▸ EXERCISE AIM: Beginning with the line that contains "The image size is (1000, 553).", copy each remaining line of the data below exactly.

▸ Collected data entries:
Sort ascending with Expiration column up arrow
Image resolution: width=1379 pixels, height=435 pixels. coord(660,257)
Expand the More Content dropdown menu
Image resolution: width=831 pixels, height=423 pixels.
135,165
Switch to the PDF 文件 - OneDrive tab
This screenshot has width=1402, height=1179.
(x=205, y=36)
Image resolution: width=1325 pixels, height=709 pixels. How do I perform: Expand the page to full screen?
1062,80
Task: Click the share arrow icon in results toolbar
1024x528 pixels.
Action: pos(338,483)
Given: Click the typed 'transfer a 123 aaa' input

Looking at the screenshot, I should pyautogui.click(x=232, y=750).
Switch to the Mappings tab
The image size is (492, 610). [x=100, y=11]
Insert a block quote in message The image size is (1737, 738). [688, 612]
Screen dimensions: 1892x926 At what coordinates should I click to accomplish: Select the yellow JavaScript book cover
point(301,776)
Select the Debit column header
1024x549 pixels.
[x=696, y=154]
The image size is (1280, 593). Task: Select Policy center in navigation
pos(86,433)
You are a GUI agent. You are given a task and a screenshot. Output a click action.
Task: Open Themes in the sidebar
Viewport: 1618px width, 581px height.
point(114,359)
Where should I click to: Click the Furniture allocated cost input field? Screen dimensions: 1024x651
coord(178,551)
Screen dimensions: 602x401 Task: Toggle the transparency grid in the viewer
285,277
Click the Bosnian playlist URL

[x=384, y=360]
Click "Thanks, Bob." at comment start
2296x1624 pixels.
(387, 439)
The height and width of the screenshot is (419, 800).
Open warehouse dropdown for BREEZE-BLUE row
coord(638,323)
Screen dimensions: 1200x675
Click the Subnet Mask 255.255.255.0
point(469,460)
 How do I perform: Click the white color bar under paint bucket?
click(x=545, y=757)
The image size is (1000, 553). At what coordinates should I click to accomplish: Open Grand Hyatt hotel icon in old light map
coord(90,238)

▸ ANSWER TO THIS PROBLEM:
The image size is (1000, 553). At what coordinates should I click to accomplish: Open Grand Hyatt hotel icon in old light map
coord(90,238)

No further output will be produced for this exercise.